Landesregierung unterstützt Arbeitskampf
Streik bei Schmitz Cargobull wird fortgesetzt - Unternehmen gefordert
(28.06.2017) Die IG Metall Küste erwartet vom Fahrzeughersteller Schmitz Cargobull ein eindeutiges Bekenntnis zur Standort- und Beschäftigungssicherung. Deshalb begrüßt die Gewerkschaft, dass der Vorstand des Unternehmens in der kommenden Woche für erste Gespräche bereitsteht.

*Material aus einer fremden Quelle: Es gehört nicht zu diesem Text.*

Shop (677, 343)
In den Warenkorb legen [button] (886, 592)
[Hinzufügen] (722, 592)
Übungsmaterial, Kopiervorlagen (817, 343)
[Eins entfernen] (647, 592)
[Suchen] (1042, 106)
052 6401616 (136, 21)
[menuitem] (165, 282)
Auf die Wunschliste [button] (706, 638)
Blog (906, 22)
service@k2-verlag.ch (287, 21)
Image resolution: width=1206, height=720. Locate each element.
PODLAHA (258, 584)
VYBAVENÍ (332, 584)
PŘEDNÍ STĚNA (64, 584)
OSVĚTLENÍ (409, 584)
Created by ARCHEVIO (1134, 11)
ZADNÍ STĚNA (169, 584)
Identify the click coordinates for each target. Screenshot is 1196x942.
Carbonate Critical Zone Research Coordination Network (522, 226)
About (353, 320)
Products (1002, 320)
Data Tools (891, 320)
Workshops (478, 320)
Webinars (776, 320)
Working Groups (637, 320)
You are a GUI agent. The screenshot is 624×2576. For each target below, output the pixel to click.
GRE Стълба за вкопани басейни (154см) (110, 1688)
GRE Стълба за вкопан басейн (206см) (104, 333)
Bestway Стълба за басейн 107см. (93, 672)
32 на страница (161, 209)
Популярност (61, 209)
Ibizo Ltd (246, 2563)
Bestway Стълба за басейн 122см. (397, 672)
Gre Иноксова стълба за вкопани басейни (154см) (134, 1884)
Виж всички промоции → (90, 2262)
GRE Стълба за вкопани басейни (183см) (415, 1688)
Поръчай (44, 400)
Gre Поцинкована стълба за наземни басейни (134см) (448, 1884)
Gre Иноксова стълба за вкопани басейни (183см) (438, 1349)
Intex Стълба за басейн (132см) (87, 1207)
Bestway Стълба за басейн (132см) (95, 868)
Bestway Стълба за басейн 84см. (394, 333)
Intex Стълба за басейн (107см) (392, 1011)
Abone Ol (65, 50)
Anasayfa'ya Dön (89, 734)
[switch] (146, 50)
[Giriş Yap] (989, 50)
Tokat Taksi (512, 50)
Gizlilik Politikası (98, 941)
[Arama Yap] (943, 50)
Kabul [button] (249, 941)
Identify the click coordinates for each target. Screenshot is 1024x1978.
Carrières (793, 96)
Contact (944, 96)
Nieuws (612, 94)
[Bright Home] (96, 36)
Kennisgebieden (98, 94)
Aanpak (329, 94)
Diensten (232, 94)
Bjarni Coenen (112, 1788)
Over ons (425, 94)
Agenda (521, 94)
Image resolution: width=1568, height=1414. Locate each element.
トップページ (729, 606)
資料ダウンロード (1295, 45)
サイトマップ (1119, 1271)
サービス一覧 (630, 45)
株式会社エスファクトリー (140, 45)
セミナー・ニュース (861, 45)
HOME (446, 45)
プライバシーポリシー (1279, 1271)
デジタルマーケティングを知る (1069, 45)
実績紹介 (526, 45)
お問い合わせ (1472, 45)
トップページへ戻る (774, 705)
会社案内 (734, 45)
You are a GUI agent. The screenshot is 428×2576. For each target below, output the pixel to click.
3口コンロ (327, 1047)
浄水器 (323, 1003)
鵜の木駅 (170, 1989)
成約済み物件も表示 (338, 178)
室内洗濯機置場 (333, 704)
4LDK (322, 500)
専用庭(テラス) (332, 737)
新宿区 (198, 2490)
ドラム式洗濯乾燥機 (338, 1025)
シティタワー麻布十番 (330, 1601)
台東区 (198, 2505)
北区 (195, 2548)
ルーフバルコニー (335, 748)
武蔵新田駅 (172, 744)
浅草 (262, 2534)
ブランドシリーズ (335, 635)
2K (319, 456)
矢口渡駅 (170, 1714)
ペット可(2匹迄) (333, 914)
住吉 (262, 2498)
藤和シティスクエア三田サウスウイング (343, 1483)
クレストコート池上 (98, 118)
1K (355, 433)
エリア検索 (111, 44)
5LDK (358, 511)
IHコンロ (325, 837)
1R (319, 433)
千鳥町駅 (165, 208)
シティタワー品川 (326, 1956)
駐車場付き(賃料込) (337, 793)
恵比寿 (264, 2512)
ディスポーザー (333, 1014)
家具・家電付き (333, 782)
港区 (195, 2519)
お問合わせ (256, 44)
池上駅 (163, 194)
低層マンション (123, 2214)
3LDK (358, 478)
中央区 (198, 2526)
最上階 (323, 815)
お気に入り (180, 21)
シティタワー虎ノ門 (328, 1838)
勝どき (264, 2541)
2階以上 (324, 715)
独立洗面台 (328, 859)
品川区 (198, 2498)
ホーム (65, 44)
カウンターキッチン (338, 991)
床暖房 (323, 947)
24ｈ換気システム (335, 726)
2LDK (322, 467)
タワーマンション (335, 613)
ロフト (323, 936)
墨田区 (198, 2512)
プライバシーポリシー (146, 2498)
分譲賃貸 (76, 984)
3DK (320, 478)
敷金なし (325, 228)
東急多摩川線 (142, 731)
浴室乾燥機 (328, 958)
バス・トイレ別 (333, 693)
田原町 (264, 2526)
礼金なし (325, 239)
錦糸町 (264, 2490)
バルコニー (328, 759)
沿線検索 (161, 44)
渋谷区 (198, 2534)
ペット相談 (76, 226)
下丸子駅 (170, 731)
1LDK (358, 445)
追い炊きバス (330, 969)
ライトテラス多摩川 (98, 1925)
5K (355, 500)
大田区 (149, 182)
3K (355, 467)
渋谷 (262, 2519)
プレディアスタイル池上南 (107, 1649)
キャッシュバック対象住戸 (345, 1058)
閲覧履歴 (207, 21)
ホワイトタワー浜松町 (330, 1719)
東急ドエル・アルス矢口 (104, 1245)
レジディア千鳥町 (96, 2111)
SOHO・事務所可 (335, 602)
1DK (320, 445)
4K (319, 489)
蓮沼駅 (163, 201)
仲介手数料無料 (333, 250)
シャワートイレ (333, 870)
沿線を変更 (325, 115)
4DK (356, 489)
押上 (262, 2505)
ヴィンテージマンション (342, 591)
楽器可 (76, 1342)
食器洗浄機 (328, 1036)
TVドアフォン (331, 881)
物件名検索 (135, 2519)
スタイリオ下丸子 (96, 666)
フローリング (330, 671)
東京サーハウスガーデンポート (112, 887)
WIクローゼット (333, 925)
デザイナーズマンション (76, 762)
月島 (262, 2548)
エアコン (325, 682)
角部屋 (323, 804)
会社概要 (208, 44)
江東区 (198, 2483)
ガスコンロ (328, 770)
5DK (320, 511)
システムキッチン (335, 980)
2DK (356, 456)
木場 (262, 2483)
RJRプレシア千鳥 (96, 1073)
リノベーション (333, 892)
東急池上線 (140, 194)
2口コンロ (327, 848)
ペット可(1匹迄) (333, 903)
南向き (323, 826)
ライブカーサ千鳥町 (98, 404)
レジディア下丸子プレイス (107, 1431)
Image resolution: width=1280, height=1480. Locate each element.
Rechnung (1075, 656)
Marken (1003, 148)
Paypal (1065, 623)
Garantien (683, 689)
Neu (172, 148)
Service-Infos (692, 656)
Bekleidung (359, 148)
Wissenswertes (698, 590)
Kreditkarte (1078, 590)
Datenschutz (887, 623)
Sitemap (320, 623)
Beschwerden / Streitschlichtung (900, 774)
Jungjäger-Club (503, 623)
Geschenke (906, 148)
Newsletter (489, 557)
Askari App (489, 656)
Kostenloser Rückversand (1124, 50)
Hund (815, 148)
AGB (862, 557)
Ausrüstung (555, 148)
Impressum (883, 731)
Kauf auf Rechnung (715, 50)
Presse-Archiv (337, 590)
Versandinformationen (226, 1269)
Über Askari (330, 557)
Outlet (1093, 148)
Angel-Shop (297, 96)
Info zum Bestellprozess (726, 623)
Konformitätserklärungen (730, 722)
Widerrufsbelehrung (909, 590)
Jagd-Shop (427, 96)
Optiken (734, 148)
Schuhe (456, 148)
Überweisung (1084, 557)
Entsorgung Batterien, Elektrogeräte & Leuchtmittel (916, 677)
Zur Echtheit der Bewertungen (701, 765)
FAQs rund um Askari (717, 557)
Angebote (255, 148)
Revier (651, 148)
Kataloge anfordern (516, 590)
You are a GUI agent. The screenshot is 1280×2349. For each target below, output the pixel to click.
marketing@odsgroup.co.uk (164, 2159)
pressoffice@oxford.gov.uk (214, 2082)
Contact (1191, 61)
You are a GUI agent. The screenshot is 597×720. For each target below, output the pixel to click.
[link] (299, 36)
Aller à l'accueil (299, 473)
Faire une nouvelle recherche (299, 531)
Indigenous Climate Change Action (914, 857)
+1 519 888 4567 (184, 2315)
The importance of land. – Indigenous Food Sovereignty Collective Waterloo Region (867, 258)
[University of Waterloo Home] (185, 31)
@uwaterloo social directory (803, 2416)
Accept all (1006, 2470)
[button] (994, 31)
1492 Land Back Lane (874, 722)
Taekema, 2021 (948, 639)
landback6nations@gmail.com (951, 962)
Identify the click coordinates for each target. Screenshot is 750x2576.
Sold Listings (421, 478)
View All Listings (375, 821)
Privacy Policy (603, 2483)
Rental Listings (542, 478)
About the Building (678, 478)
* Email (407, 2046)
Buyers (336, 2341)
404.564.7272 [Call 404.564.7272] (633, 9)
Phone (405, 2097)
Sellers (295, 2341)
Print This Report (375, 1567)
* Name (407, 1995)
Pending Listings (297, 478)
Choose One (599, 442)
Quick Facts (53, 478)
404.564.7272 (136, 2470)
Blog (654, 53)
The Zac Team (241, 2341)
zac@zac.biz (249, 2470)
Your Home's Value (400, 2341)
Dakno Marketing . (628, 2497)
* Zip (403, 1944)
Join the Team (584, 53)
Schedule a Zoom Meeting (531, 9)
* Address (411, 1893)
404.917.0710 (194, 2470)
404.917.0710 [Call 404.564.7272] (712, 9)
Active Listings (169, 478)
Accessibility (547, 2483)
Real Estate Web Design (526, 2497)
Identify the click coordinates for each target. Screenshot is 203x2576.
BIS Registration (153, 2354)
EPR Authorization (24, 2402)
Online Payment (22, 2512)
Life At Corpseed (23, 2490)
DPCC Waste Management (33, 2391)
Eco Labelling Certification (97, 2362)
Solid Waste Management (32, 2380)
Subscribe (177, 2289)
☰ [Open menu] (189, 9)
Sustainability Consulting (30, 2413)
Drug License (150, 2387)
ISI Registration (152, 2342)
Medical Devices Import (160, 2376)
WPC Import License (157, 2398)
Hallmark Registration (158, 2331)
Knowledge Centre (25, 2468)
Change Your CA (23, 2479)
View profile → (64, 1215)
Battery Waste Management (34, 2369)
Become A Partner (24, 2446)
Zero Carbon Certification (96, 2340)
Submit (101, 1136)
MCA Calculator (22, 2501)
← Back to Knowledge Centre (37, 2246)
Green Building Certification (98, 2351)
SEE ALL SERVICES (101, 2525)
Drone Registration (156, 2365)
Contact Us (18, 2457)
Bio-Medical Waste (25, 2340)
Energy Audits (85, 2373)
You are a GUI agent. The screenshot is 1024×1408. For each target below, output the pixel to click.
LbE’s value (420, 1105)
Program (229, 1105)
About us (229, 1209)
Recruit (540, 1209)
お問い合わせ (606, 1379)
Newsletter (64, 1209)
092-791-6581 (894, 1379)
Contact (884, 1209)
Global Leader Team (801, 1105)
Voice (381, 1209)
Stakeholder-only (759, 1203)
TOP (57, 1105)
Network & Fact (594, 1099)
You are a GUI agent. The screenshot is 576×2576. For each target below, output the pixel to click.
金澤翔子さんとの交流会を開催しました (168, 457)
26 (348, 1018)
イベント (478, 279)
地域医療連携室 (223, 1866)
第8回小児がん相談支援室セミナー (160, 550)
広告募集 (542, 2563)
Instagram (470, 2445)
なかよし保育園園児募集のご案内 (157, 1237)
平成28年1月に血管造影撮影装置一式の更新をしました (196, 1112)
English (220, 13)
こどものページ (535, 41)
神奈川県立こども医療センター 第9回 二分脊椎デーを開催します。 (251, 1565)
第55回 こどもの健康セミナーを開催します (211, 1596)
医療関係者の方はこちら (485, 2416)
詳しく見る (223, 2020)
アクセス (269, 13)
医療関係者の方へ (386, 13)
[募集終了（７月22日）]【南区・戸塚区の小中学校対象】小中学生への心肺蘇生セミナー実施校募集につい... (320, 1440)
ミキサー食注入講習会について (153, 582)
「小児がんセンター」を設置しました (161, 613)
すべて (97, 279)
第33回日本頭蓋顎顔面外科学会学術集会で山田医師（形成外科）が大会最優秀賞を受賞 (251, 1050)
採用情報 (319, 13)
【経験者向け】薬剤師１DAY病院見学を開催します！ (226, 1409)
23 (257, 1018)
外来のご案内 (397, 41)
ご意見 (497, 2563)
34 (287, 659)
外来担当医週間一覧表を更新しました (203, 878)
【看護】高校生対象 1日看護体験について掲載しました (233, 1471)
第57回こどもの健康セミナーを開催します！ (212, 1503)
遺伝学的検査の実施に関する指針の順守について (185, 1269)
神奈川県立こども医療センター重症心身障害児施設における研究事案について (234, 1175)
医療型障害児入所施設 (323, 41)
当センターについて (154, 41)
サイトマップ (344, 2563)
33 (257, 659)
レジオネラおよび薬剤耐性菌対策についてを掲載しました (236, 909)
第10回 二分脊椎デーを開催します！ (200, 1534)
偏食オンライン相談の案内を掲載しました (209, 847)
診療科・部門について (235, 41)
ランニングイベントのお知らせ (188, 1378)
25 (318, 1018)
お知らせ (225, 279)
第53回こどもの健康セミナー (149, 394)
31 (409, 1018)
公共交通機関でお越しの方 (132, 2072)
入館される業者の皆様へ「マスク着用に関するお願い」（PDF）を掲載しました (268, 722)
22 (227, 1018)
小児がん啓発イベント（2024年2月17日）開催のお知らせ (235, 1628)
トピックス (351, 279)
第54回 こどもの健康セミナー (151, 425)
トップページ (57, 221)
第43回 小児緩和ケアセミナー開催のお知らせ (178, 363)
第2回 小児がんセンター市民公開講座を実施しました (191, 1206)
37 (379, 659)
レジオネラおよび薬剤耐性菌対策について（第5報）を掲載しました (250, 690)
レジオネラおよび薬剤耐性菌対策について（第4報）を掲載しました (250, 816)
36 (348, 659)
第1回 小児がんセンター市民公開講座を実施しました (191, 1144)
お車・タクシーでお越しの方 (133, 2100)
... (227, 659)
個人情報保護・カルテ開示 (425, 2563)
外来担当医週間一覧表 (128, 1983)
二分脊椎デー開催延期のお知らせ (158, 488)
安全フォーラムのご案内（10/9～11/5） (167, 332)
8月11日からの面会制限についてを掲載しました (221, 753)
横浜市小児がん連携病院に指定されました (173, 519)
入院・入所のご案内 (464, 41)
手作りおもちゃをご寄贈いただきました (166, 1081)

"Von Verhandlungen kann man aber zu diesem Zeitpunkt noch nicht sprechen. Der Ball liegt jetzt beim Vorstand, Verantwortung für die Zukunft des Standortes zu übernehmen. Die Beschäftigten erwarten, dass Schmitz Cargobull von dem Plan der Standortschließung Abstand nimmt, über Alternativen nachdenkt und eine Beschäftigungssicherung zusagt", erklärte Meinhard Geiken, Bezirksleiter der IG Metall Küste, heute bei einem Besuch der Streikenden. "Der Streik in Toddin wird solange weiter gehen, bis wir dazu klare Aussagen des Vorstandes bekommen."
Auf Druck der Beschäftigten hat der Aufsichtsrat seine endgültige Entscheidung zur Schließung des Werkes in der vergangenen Woche vertagt. Geiken begrüßt die Unterstützung der Landesregierung im Streik bei Schmitz Cargobull. "Es ist gut, dass sich der Wirtschaftsminister jetzt einschaltet, um unseren Kampf für den Standort zu unterstützen."